My taking a risk with a chronic condition made my medical team very anxious. There is no doubt this created conflict in the relationship. We did not always see eye to eye on my approach to managing my health. Fortunately, as a professional family mediator, my conflict resolution skills came in handy.
I considered everything they told me as I respect the experience and learning that comes with the profession. I also looked to other resources and relied heavily on my own critical analysis, and yes, even intuition. Sometimes the team and I had to agree to disagree. Sometimes we agreed less agreeably. I persisted and documented and communicated with them throughout the period of study, even when we disagreed.

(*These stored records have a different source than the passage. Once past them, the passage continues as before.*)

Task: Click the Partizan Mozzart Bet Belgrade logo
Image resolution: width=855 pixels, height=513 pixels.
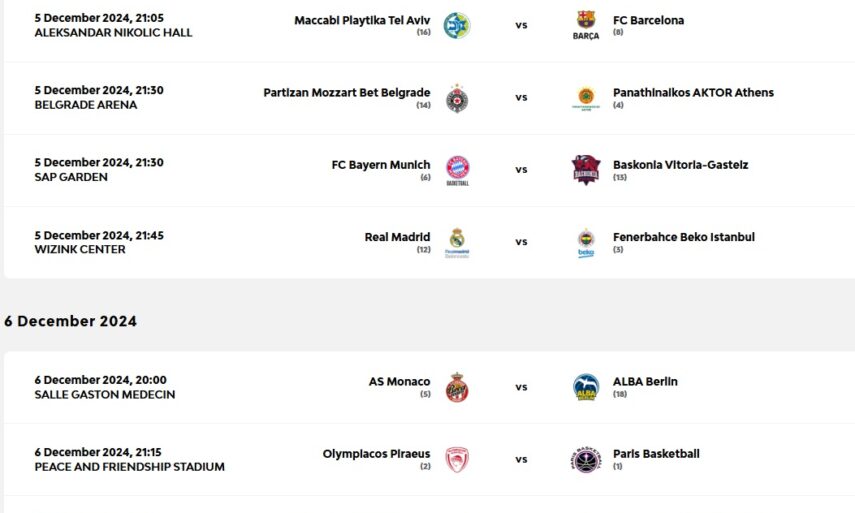Action: pos(457,98)
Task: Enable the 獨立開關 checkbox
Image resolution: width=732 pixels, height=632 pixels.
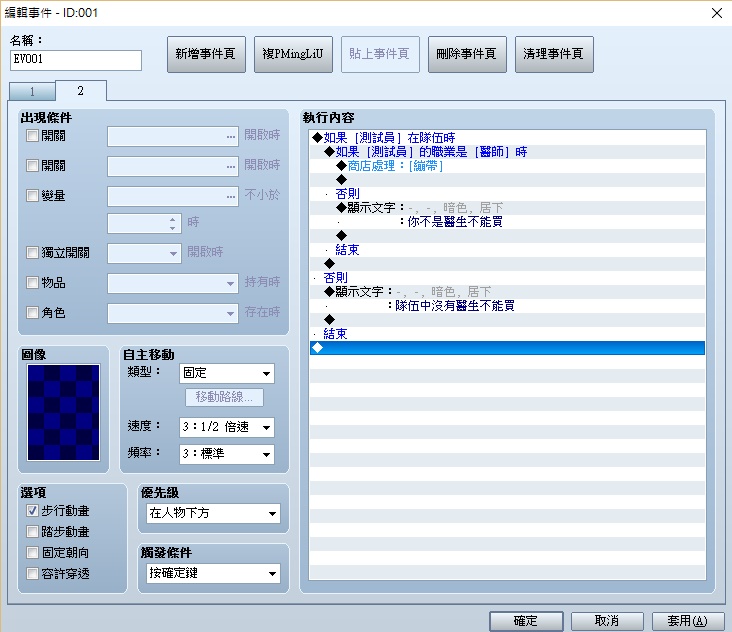Action: pos(32,253)
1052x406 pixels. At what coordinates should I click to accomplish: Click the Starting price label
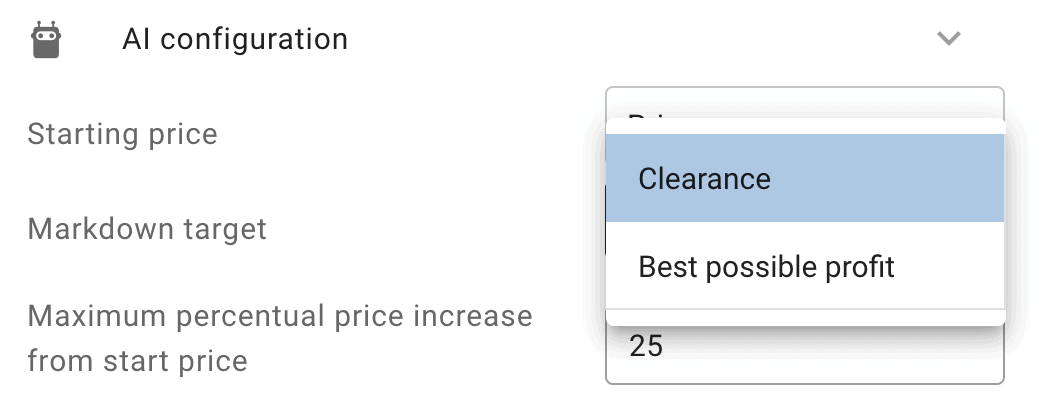[x=122, y=134]
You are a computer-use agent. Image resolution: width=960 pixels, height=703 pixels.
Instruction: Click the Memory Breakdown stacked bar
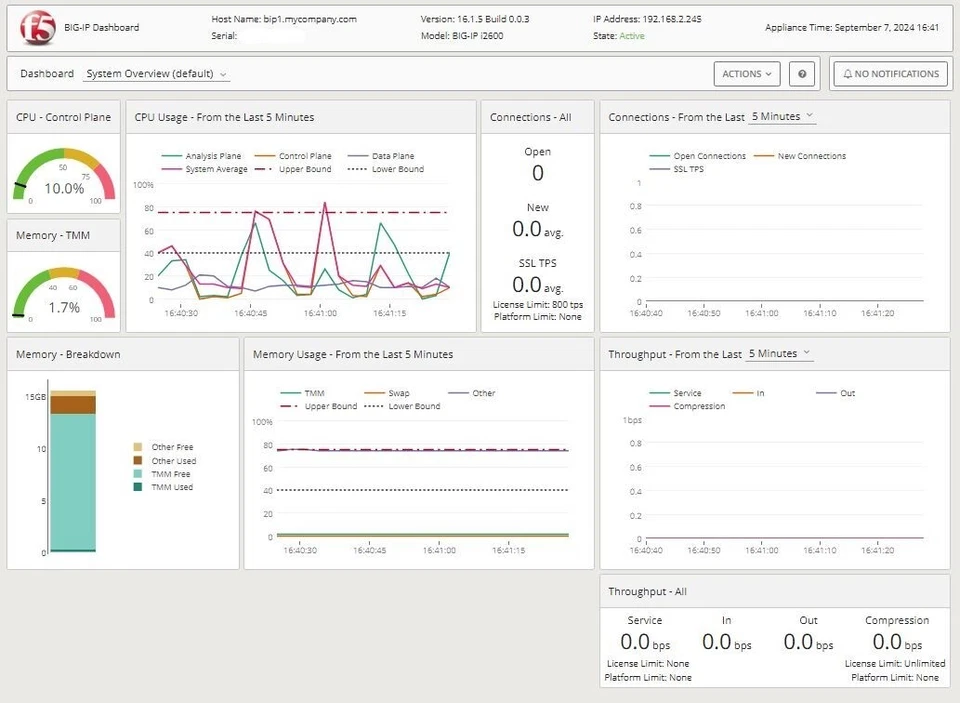tap(74, 470)
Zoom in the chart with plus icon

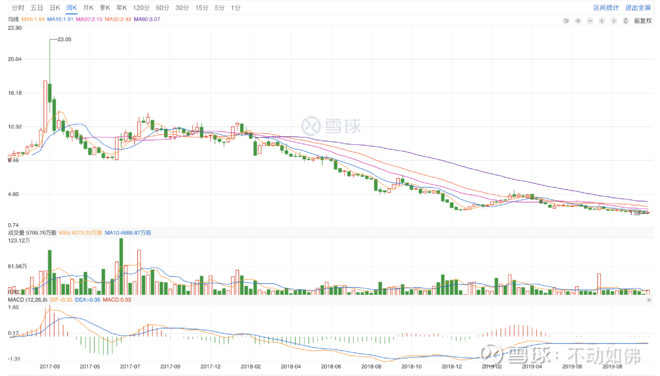point(578,21)
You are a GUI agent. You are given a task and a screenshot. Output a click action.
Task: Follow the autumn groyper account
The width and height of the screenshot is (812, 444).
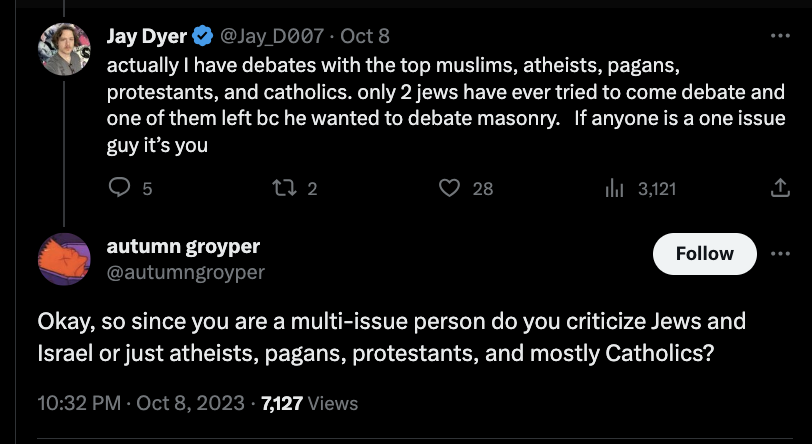pyautogui.click(x=704, y=254)
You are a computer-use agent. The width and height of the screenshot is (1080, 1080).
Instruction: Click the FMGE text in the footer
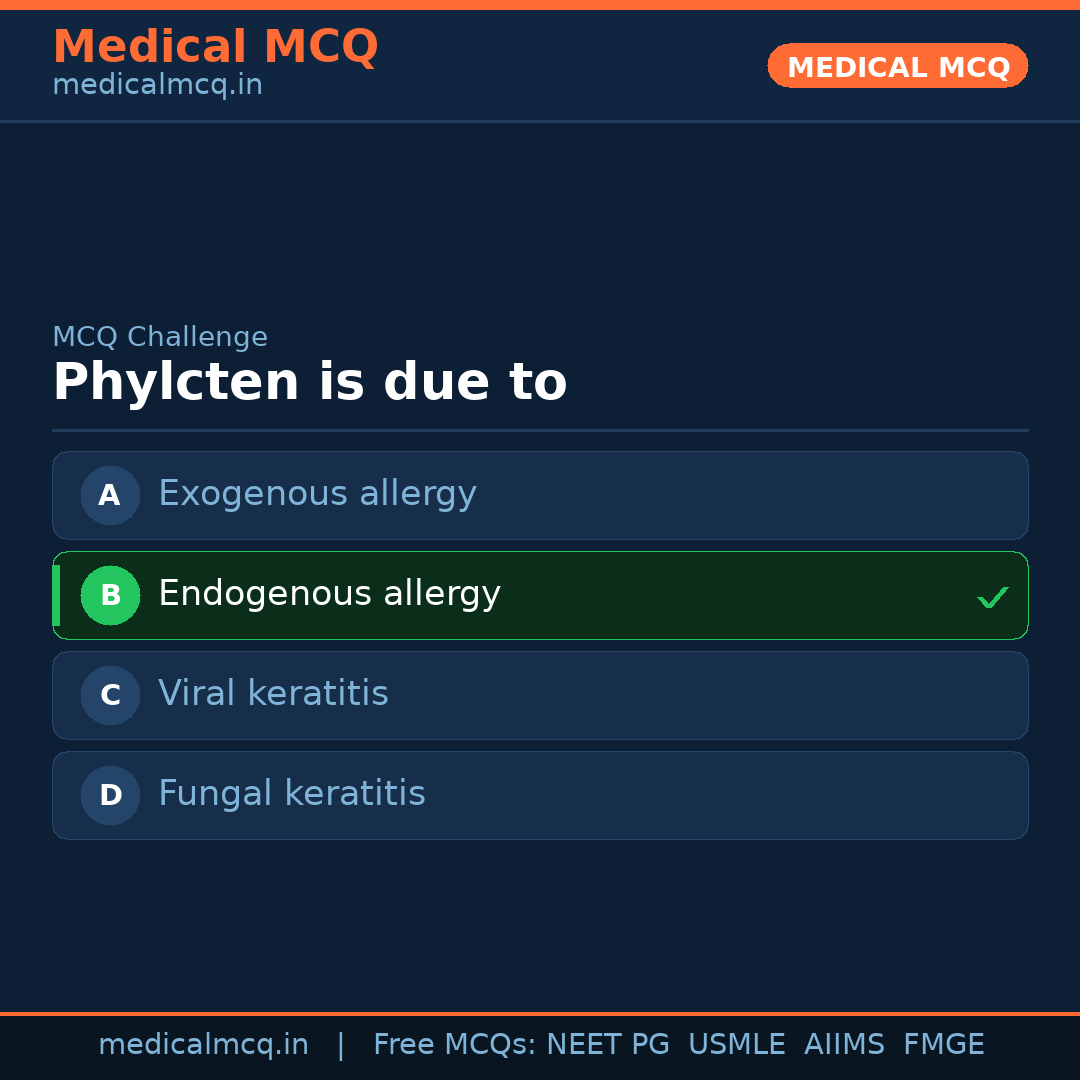(943, 1043)
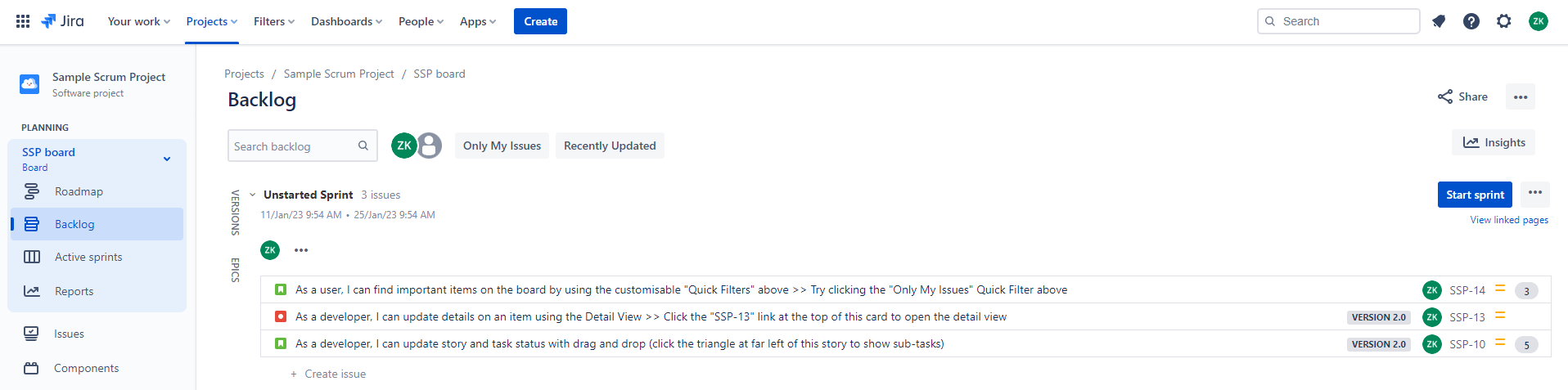Screen dimensions: 1568x390
Task: Open the app switcher grid icon
Action: click(x=23, y=21)
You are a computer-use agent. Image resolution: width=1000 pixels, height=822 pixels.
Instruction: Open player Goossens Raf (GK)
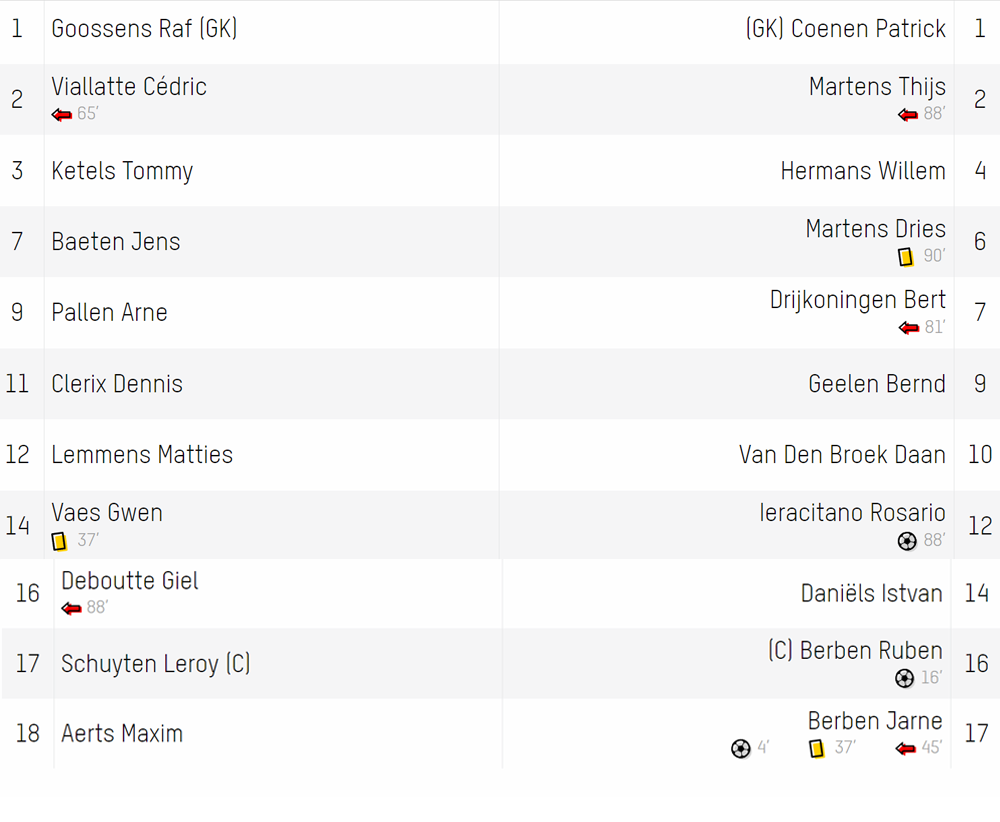pyautogui.click(x=144, y=29)
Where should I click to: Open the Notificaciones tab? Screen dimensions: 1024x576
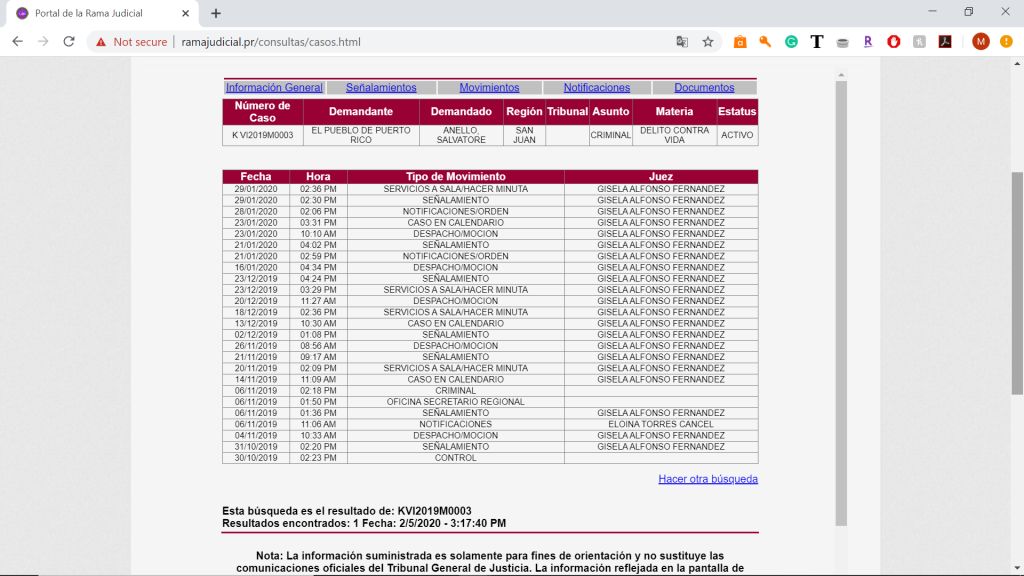point(597,88)
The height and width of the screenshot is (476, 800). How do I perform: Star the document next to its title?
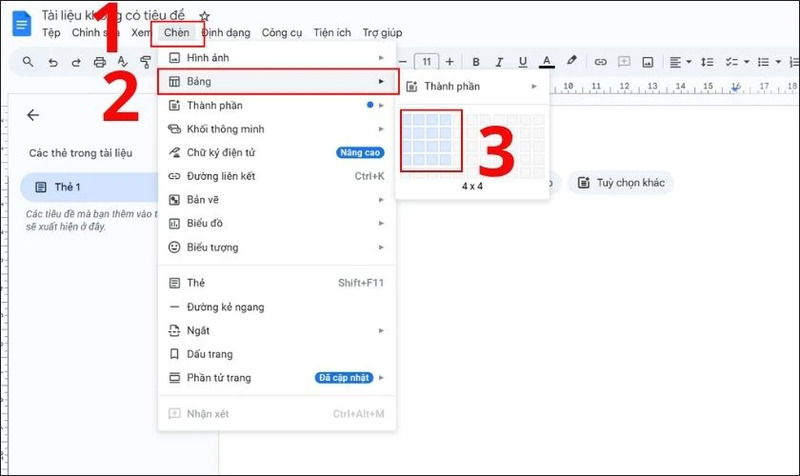[x=205, y=16]
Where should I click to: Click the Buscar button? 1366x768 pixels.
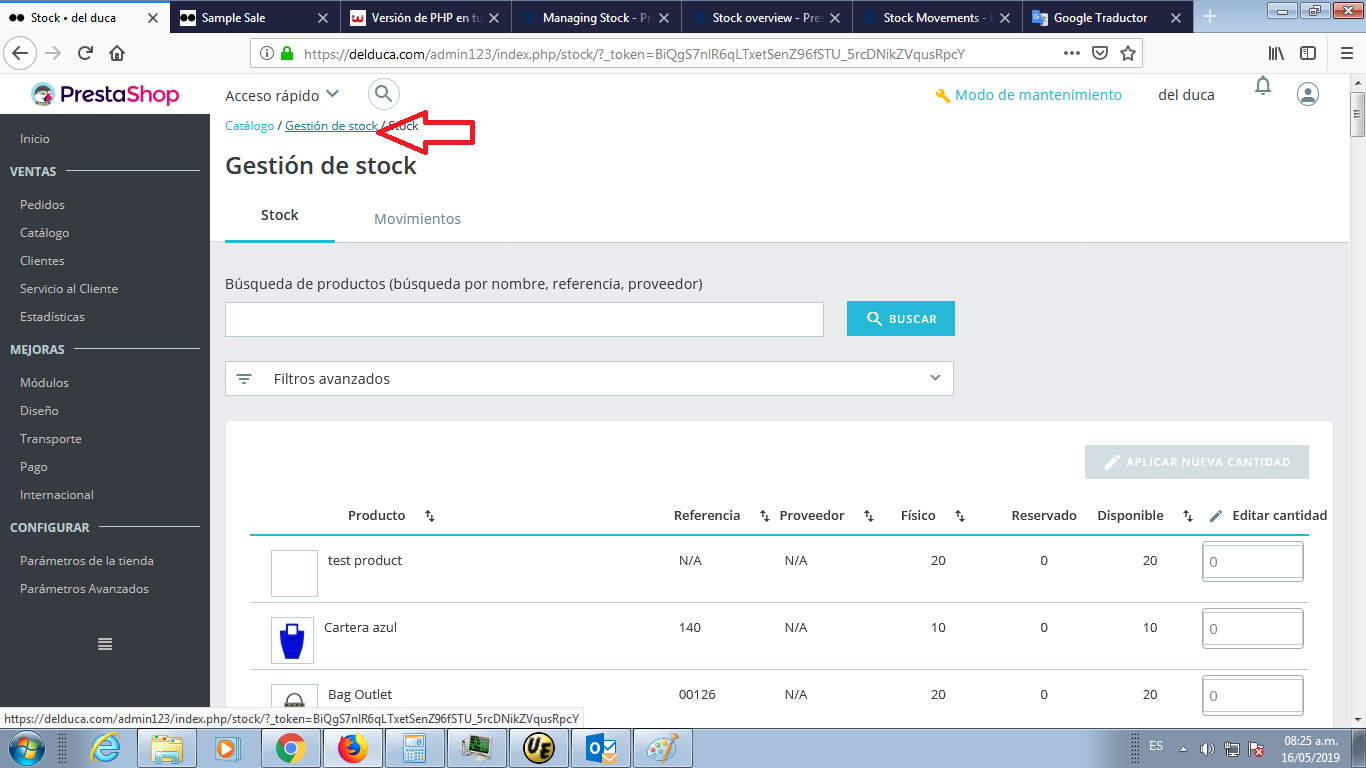pyautogui.click(x=900, y=318)
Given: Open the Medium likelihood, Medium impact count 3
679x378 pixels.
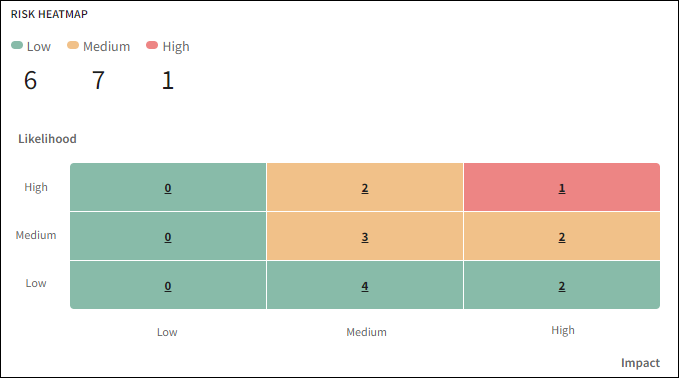Looking at the screenshot, I should coord(365,237).
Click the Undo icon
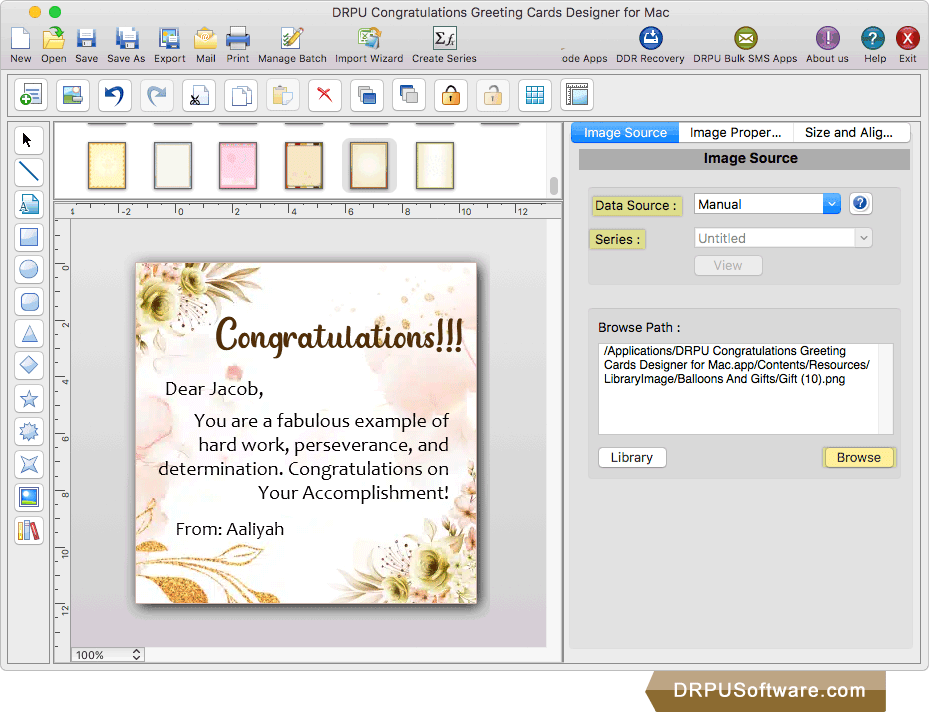 (x=113, y=95)
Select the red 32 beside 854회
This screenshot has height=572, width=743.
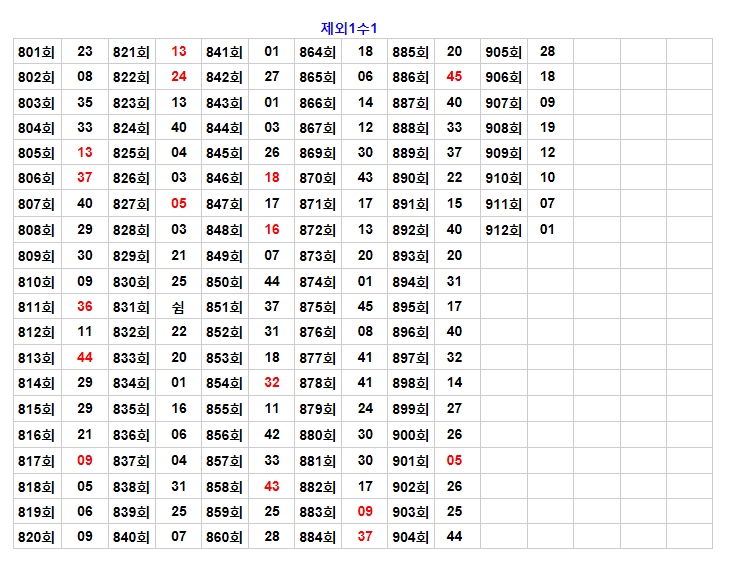[x=272, y=383]
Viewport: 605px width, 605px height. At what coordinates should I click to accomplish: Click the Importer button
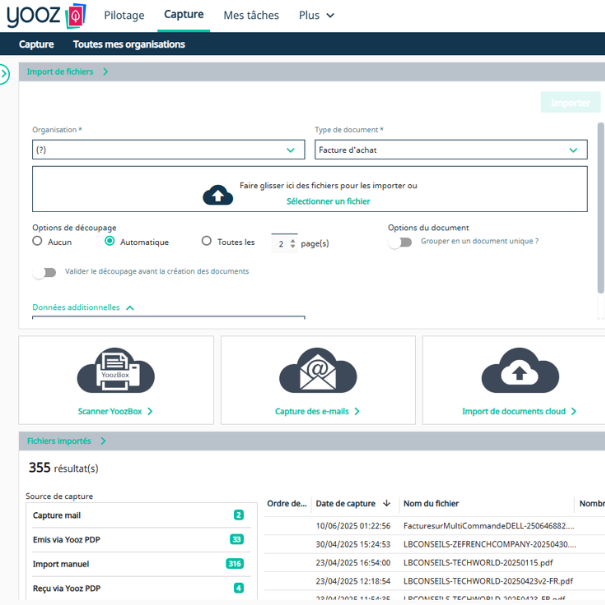(x=570, y=103)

The central conflict as I saw it was my assertion of autonomy as a patient and the very real risk that something could go very wrong. We all knew what the risk of doing nothing looked like for me. At the end of the day, with as much respect as possible, I asserted my autonomy as a patient. It’s my life and therefore my decision to take an educated risk.
For me, taking a risk with a chronic condition paid off. Challenging my relationship with my healthcare team to get a better health outcome was a smart gamble for me. They took a risk and were willing to change the way we worked together to allow this to happen. I’m not sure I would have risked it on my own. I depended on their advice on more than once occasion but from the perspective of a learned colleague. As a team we were very relieved when my test results started coming back with positive results.
Since then, my quality of life has improved dramatically, and I have returned to work full time without accommodation. I lost over 50 pounds, am no longer pre-diabetic, exercise about eight hours a week and enjoy a healthy body weight and normal activity levels. Most of all, I feel in control of my life again and I really, really, like that feeling.
My learning from this experience has been incredible. The development of this website is a way to share the learning. I am not selling anything except maybe an idea about how to better manage your health. MERRF and MLS were the doorways that brought me into the discussion, but I think anyone with a chronic condition can benefit from some, any, or all of these resources.
Please remember that my journey will not be yours. This is not a road map for your health recovery. Some of what I did may not make sense to you and for very good reason. Work with your medical team and use them as trusted guides on your own healthcare journey. They care about your health almost as much as you do.